-------- Material for the task --------

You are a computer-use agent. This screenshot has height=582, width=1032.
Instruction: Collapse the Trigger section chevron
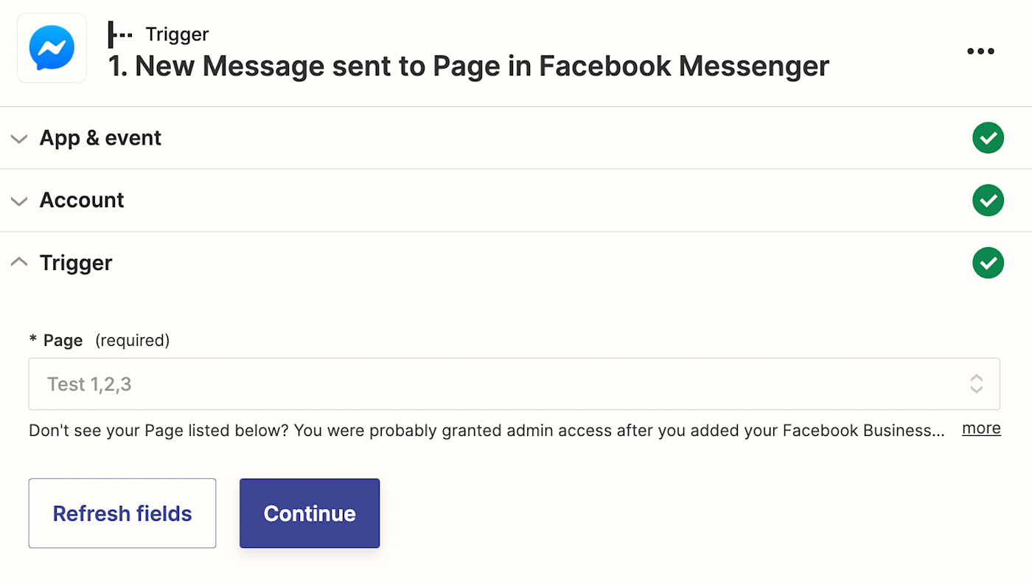click(20, 262)
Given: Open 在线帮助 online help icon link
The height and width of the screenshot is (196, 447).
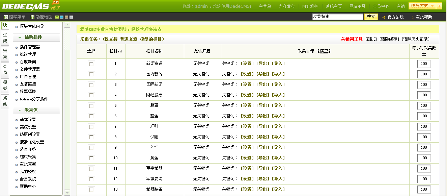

--------

Aim of the exercise — Each line above that carries the string "height" has to be returned.

Answer to the problem —
You are a computer-use agent. This screenshot has height=582, width=1032.
The height and width of the screenshot is (196, 447).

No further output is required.